During ELAD therapy, blood is drawn from the patient by way of a central venous line and sent into an ancillary delivery system, where plasma ultrafiltrate is isolated by a generator and then passed into four cartridges to make contact with the VTL C3A cells, but only after it passes through fibers that allow two-way transfers of toxins, metabolites and nutrients, much like the liver does. Heparin is administered in some patients to prevent blood clotting in the cartridge.
Next, the processed plasma ultrafiltrate is filtered again, reconstituted with blood cells, and returned to the patient through the central line.
During the procedure, the delivery system monitors temperature, pH, and oxygen concentrations in the ultrafiltrate to keep the cells viable. ELAD treatment typically lasts three to 10 days, as determined by the physician, and is done in a single continuous session.
In the VTI-208 trial, researchers deliberately cast the net wide, CEO Winters said during the call. U.S. regulators provided "a guidance document that basically encourages you to enrich the patient population in survival studies in order to get a reasonable outcome with a reasonable number of patients," he said. "The bottom line there is that the population you treat in the trial is not necessarily representative of the population that would be appropriate for marketing later."
VTI-210 and VTI-212, ELAD's two other ongoing trials, have been suspended. The latter is an open-label phase II study that is part of a phase II/III program in subjects with either fulminant hepatic failure or surgery-induced liver failure. VTI-210 is a 1:1 randomized, controlled, open-label pivotal trial designed to enroll a minimum of 150 subjects with severe acute alcoholic hepatitis who have failed seven days of treatment according to pre-defined criteria.
Winters said that affording the new phase III experiment with more-restricted entry criteria "depends on what exactly the design of the trial is, how many patients, how fast we think we can enroll, etc. We've also been focusing on doing a lot of other things in preparation for marketing, and we would cease most of those things as well." VTI-210 is "addressing a much sicker patient cohort that would have some of the characteristics of the patients we found did not do as well on ELAD," he said. "Secondly, we simply want to conserve cash while we design the new trial."

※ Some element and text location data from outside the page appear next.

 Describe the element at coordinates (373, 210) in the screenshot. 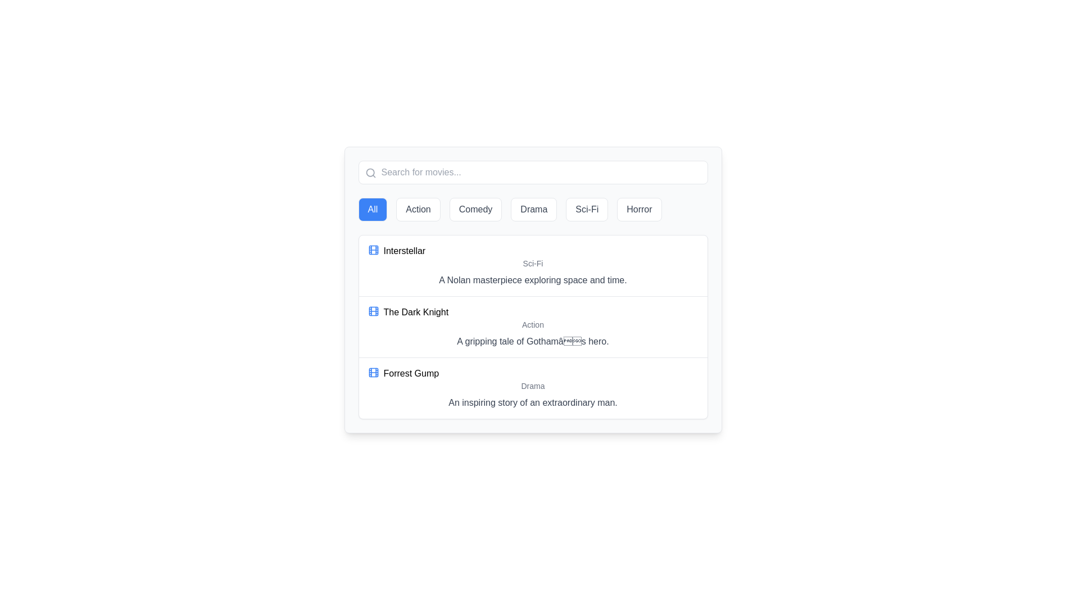

I see `the button with rounded corners, blue background, and white text labeled 'All', which is the first button in a horizontal list located below the search bar` at that location.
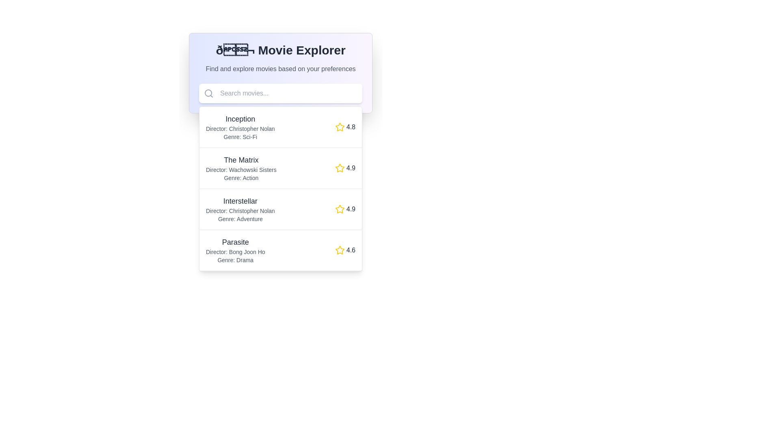 The height and width of the screenshot is (439, 780). I want to click on the text label titled '🎬 Movie Explorer', which is prominently displayed in bold and large dark gray font at the top of the movie exploring application interface, so click(281, 50).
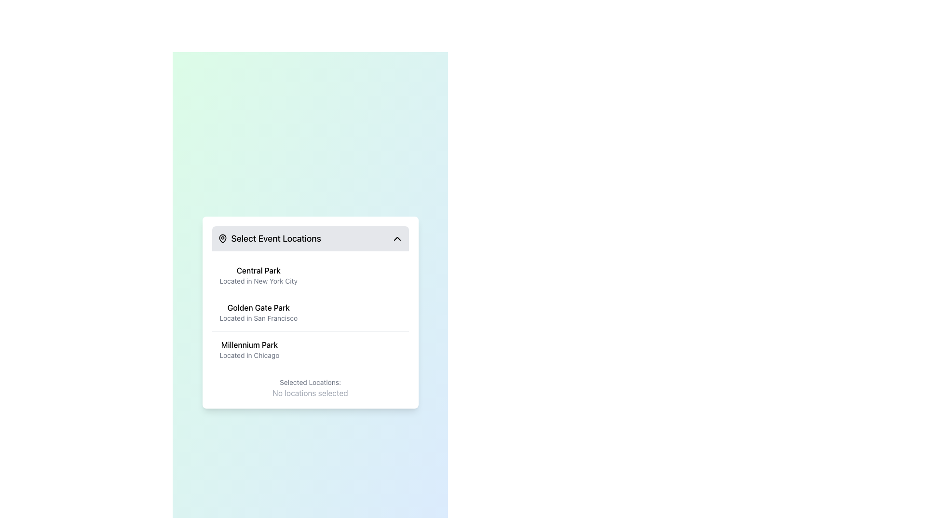 The width and height of the screenshot is (926, 521). Describe the element at coordinates (258, 312) in the screenshot. I see `to select the list item for 'Golden Gate Park', which is the second entry in the list of event locations, positioned centrally in the dialog box` at that location.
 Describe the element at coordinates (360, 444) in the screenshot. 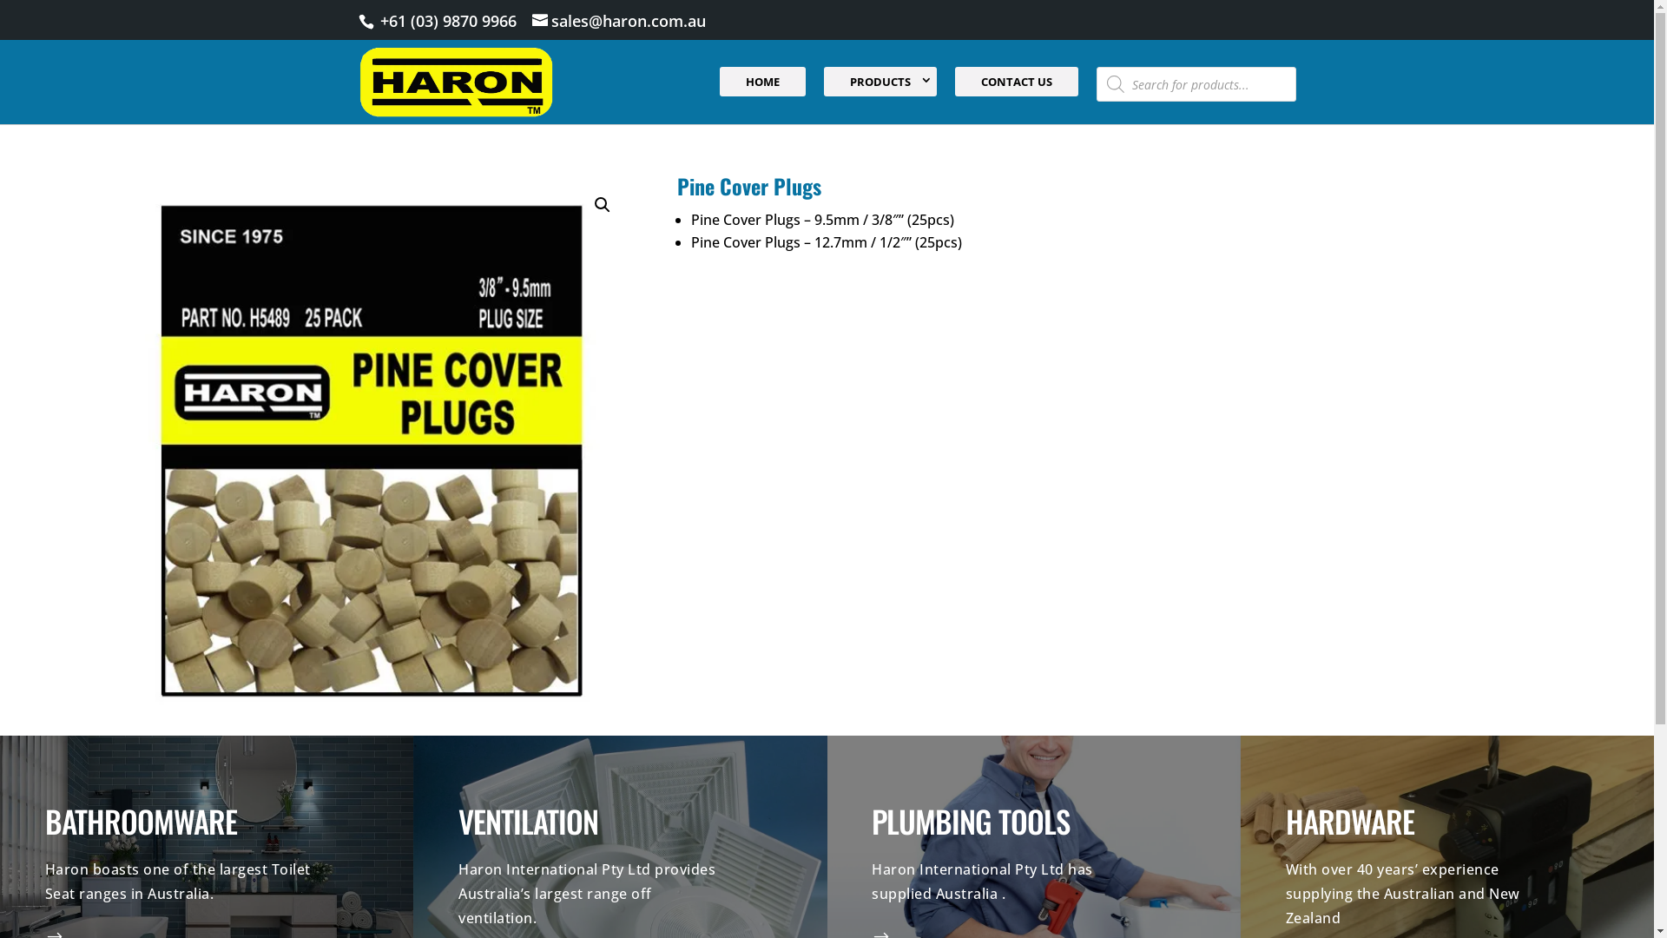

I see `'Pine Cover Plugs'` at that location.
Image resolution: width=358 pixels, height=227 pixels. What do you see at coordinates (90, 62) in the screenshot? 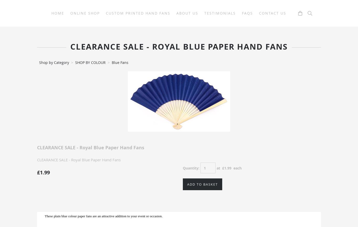
I see `'SHOP BY COLOUR'` at bounding box center [90, 62].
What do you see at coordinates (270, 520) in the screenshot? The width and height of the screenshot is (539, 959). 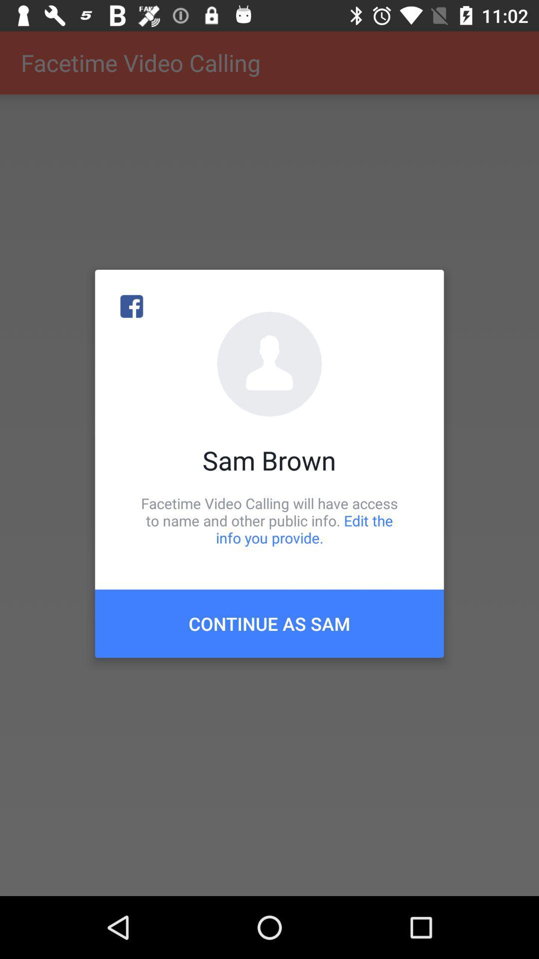 I see `item below the sam brown icon` at bounding box center [270, 520].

Winters was questioned regarding how soon the company might meet with the FDA to figure out next steps. "I can't tell you exactly when that time is," he said. "We have started the process" of setting up a meeting with gatekeepers and will "probably consider another communication with investors" afterward, he told analysts.
Vital went public in April 2014, pricing 4.5 million shares at $12 apiece, below an already downsized range of $13 to $15. Five months later, shares were showing a recovery to the $22 neighborhood, based on advances with the phase III trial. (See BioWorld Today, April 18, 2014, and Sept. 9, 2014.)